To do this I suggest that you run a TPMS and to get plenty of advance warning I suggest you set the warning pressure to be the minimum needed to support the load. Then your cold inflation pressure would be about 15% higher.
Next do a "free spin" inspection with lots of light. This is relatively easy with a trailer but harder to do as your axle load increases. You may even need the HD jack from a truck tire center and the spin balance machine to get that big 295/75R22.5 tire spinning at at least 20 to 30 RPM to allow you to see if there is "wobble" similar to the video in my post on How to I Inspect my tires" above. While the tire is in the air also do a slow rotation to inspect 360° of the tire tread as well as 360° of each sidewall looking for cuts and bulges. If any are found you should get the tire to a service center for a more thorough inspection that may include de-mounting the tire.

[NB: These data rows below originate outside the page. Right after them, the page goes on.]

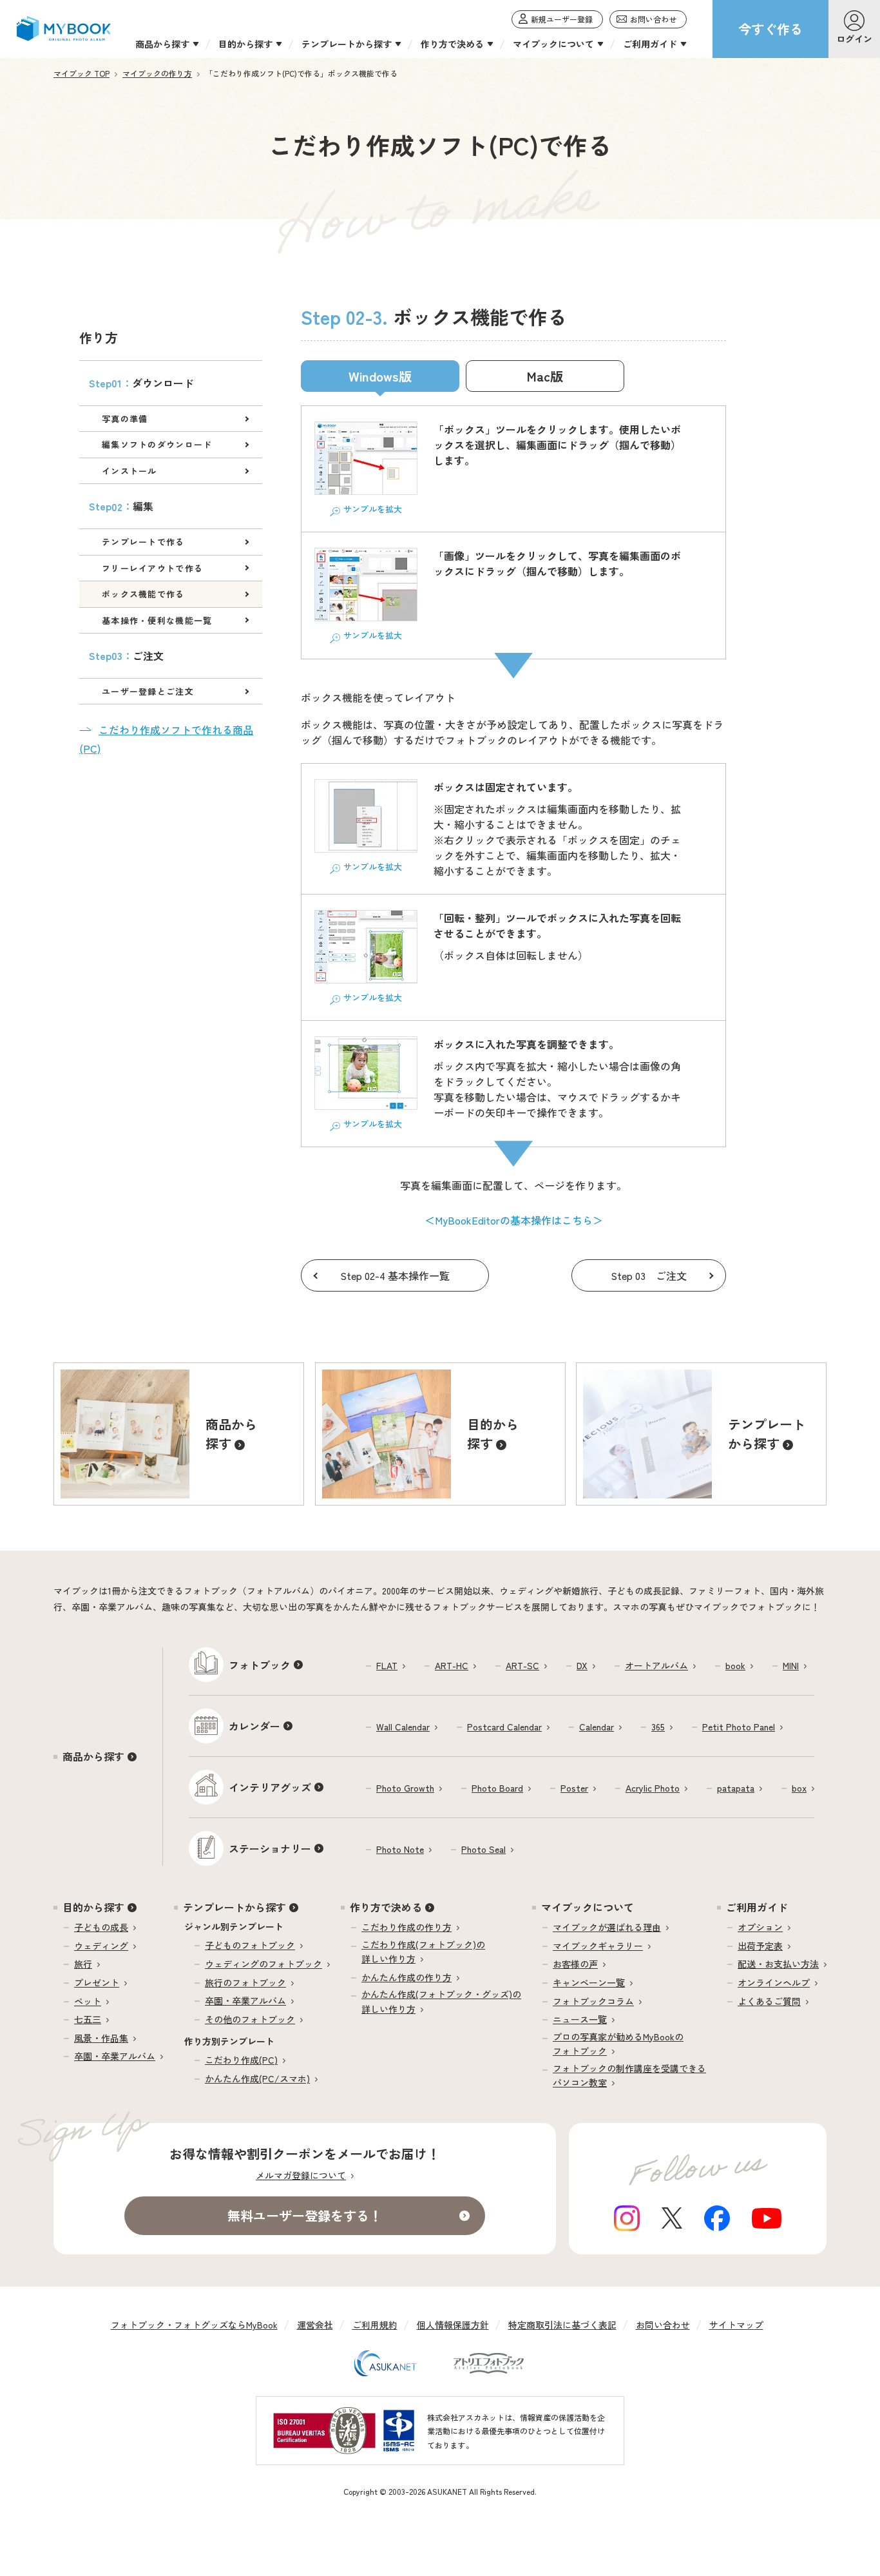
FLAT (386, 1665)
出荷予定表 (760, 1945)
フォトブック (260, 1664)
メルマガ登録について (301, 2175)
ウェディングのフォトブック (263, 1963)
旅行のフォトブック (245, 1982)
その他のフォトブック (250, 2019)
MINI (791, 1665)
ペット (87, 2001)
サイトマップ (736, 2324)
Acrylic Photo (653, 1787)
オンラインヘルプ (774, 1982)
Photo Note (400, 1849)
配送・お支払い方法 (778, 1963)
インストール (129, 471)
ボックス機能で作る (143, 594)
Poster (574, 1787)
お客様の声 (575, 1963)
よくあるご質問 (769, 2001)
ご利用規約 (374, 2324)
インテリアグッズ (270, 1787)
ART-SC (522, 1665)
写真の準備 (125, 418)
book (735, 1665)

I believe that if you don't see any bulges or wobble and don't have any localized irregular wear spots in the tread you can be reasonable confident there is no large separation.
Remember nothing is 100% but if you make an effort you can significantly improve your odds of avoiding a tire failure.

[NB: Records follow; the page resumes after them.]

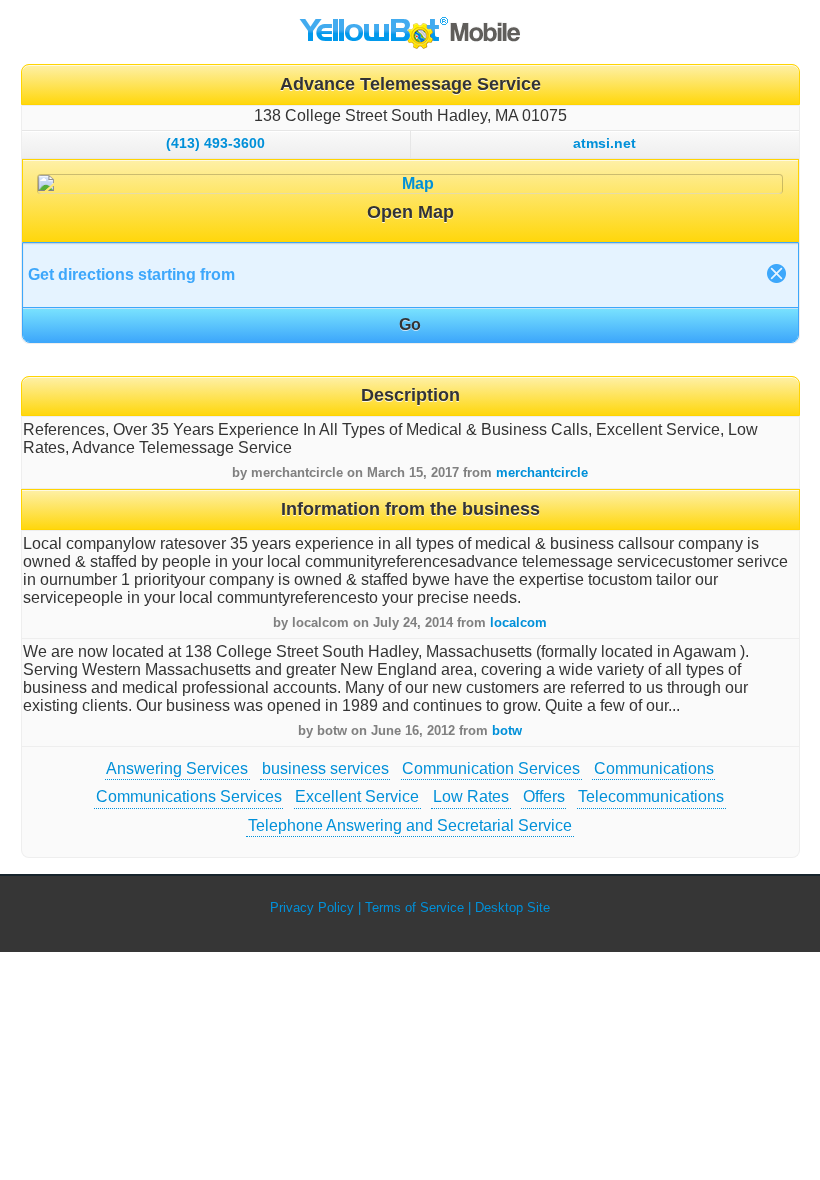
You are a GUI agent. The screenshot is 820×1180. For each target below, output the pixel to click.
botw (507, 730)
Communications (654, 768)
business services (325, 768)
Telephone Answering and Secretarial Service (410, 825)
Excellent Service (357, 796)
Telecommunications (651, 796)
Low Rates (471, 796)
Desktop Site (512, 907)
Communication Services (491, 768)
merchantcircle (542, 472)
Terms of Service (414, 907)
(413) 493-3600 (215, 143)
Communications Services (189, 796)
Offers (544, 796)
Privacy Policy (312, 907)
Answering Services (177, 768)
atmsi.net (604, 143)
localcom (518, 622)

Information to show you how this can work. Three weeks ago I was doing my annual 360° inspection. My tires are 7 years old so even though I know they have always been properly inflated (4 corner weights + TPMS from 2nd week of operation), I knew I needed to be sure all was OK. I discovered one of my duals had developed stress cracking from long term parking. This was a real surprise for me but it shows that even with the best of care rubber can get old and tires do need to be replaced.
This tire was scrapped (I cut two slices from bead to tread to prevent its re-use by a "dumpster diver") as it still had lots of tread but I felt it should not be on the road.